Consignes
#1 D'après le témoignage de Laura sur son désir d'enfant, de combien de temps les partenaires disposeront-ils après le décès de l'autre parent une fois la législation modifiée ?
#2 Poursuivez le témoignage de Laura sur son désir d'enfant à la suite de sa dernière phrase.

Texte source
▬▬▬▬▬▬▬▬▬▬

Entrevoir le bonheur
Après la mort de Kobe, Laura dispose officiellement de deux ans pour être enceinte. Les six premiers mois comptent comme période de deuil obligatoire, ce qui ne laisse en réalité qu'un an et demi. « J'ai été choquée par ce délai. Je comprends qu’on ne puisse pas commencer à avoir des enfants immédiatement après le décès de son partenaire. Pendant ces six mois, j'ai moi-même oscillé à plusieurs reprises entre "dois-je le faire ?" et "j'y vais !". Ce doute me semble également nécessaire. Et utile, car élever seul un enfant n'est pas une décision que l'on prend à la légère. Mais le temps vous donne aussi la possibilité de vous inquiéter énormément… Et les dix-huit mois restants ne font qu'augmenter la pression : et si vous ne tombez pas enceinte tout de suite ? Bientôt - heureusement - la législation sera modifiée : les partenaires disposeront alors de cinq ans au lieu de deux après le décès de l'autre parent. Certains ne comprennent pas qu'une personne puisse vouloir un enfant de son partenaire décédé. En discutant autour de moi, je sais que je suis loin d'être la seule à avoir ce souhait. On me dit aussi que je suis encore jeune et que je peux rencontrer quelqu'un d’autre. C'est possible, oui. Mais pour moi, avoir un enfant de Kobe peut coexister avec la rencontre d'un nouveau partenaire. Mais, ce n'est pas encore pour demain ».

▬▬▬▬▬▬▬▬▬▬

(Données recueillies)
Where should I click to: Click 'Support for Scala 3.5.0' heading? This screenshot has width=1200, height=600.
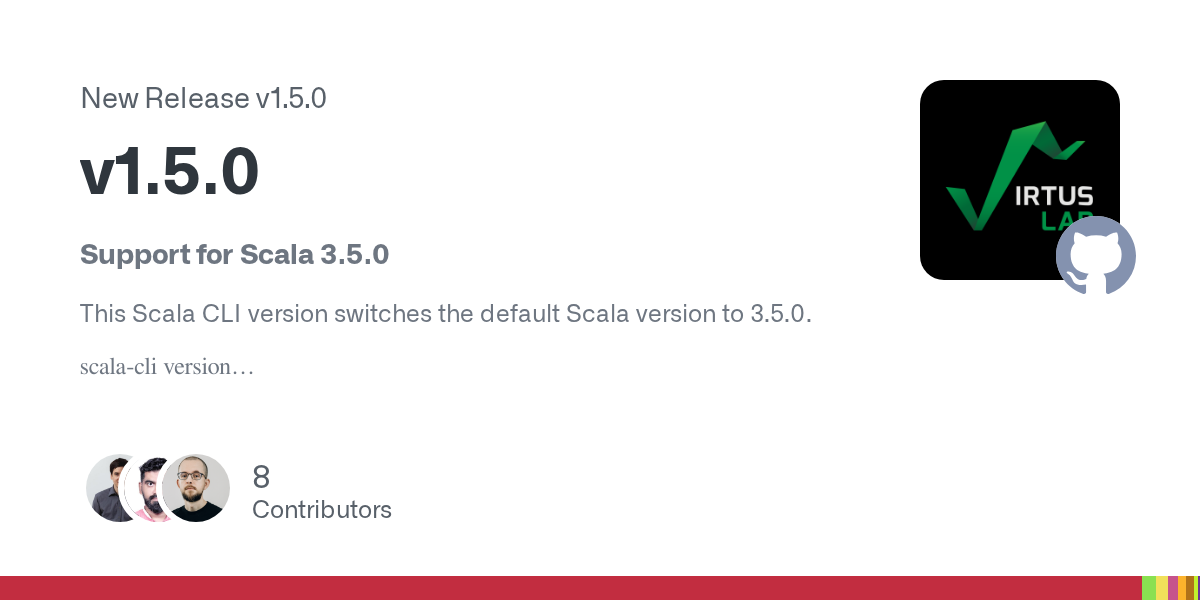[x=234, y=255]
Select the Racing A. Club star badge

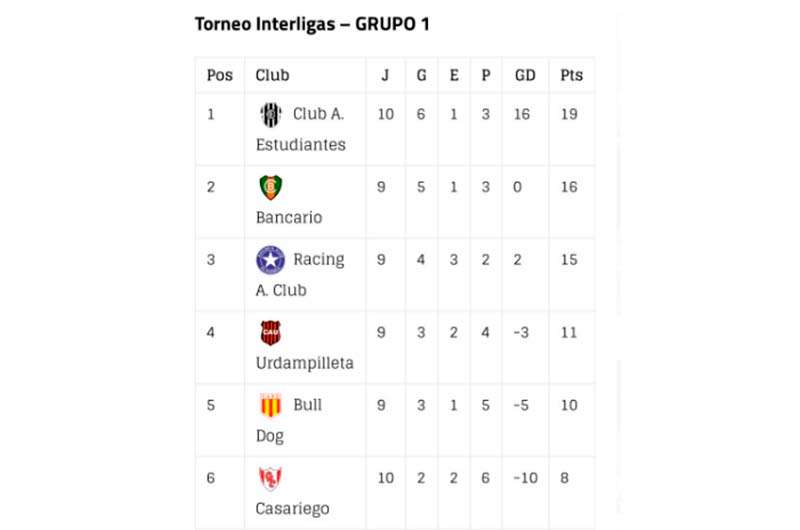270,260
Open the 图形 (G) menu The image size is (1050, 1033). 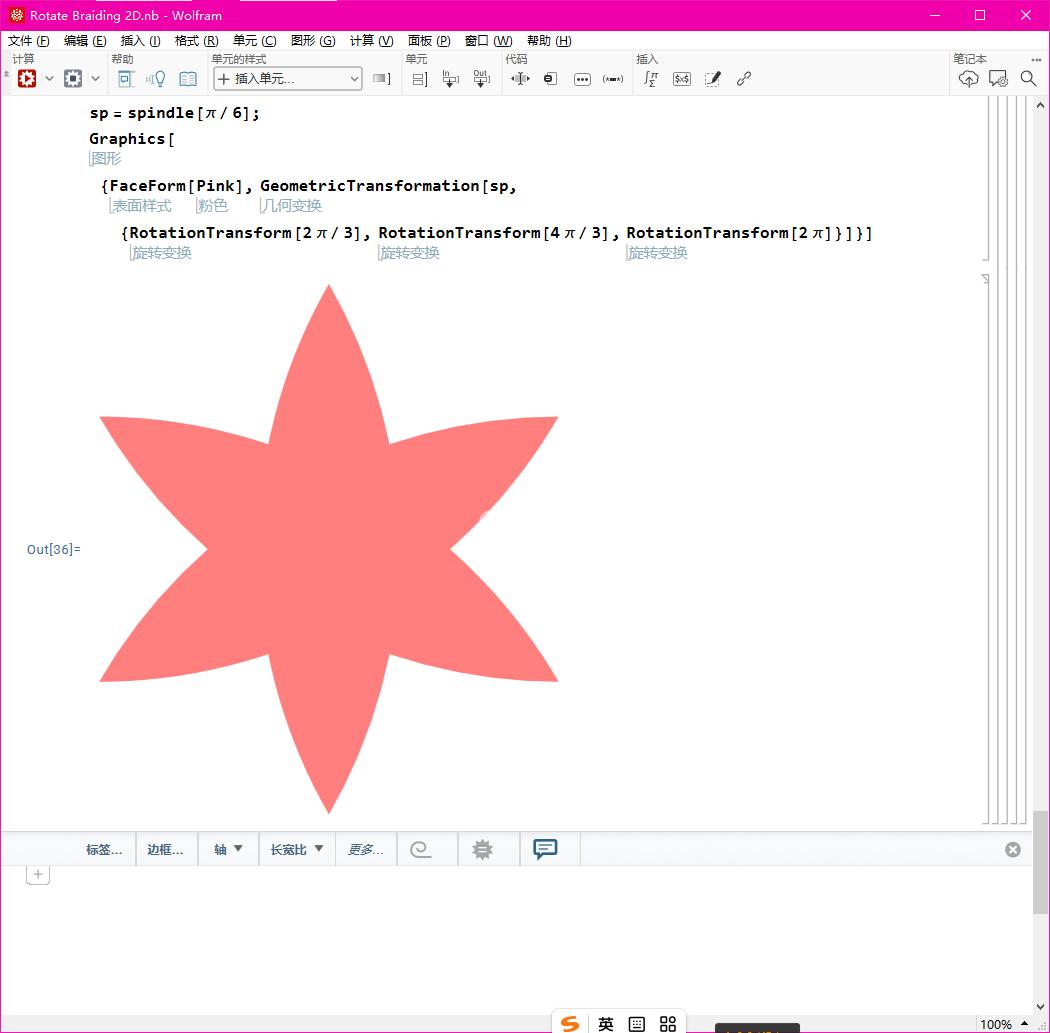point(313,40)
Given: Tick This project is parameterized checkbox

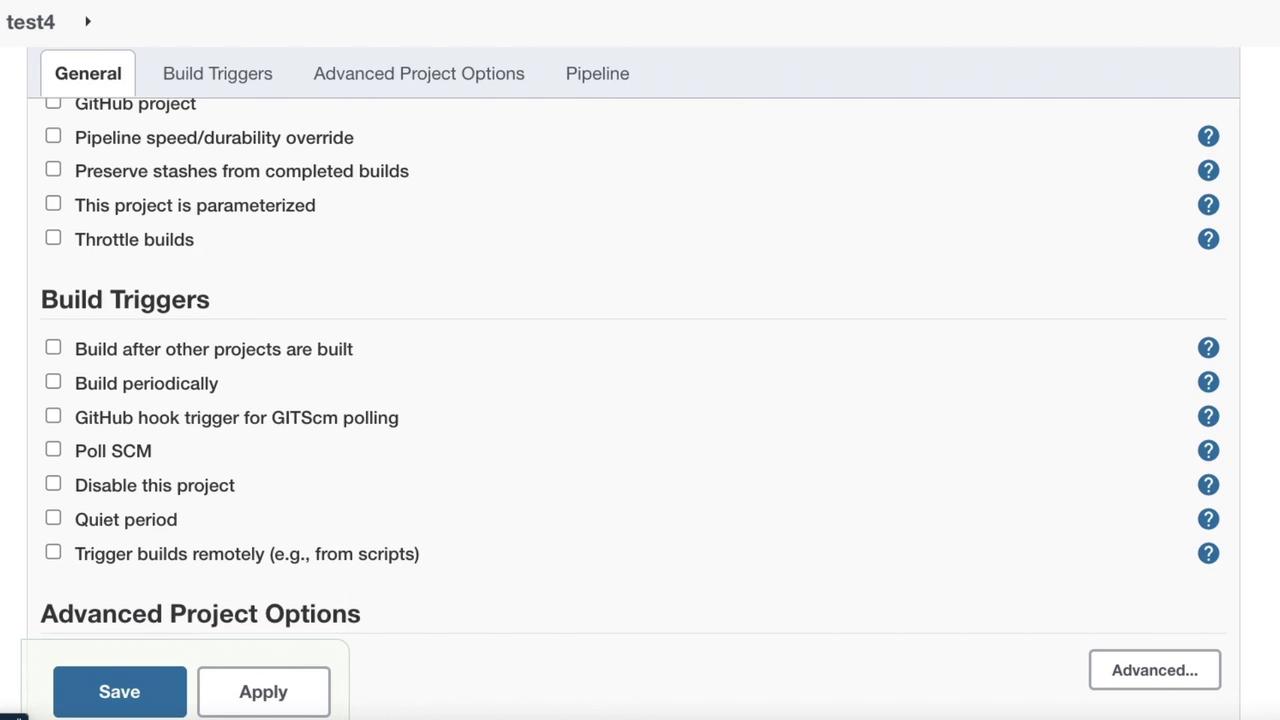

▬▬▬▬▬▬▬▬▬▬

Réponses numérotées
#1 De cinq ans au lieu de deux.

#2
Nous lui demandons si elle espère que son bébé ressemblera à Kobe. « En fait, je m'en fiche un peu », répond Laura en souriant. « Je veux avant tout que notre enfant soit lui-même à 100 % - c'est le meilleur cadeau que je puisse lui faire. Tout ce que j'espère, c'est qu'il soit en bonne santé et heureux. Mon fils ou ma fille n'est pas censé(e) maintenir Kobe en vie, une telle attente entraînerait une pression inutile. J'espère transmettre à notre bébé la curiosité et la musicalité de Kobe, deux traits qui le caractérisaient. Je ne saurai jamais comment il les aurait réellement transmis mais je peux donner à notre bébé suffisamment de stimulations et lui offrir la guitare sur laquelle Kobe jouait toujours. La parentalité ne sera pas une promenade de santé, mais elle ne l'est jamais, même quand on a un partenaire à ses côtés. Comme il s'agit de l'enfant de Kobe, j'ai l'impression qu'il est toujours à mes côtés. Je peux aussi compter sur sa famille : comme mes propres parents, mes beaux-parents sont impatients de rencontrer le bébé. Et si notre fils ou notre fille demande un jour des nouvelles de son papa, je serai ravie de lui parler de Kobe. De belles histoires en perspective ».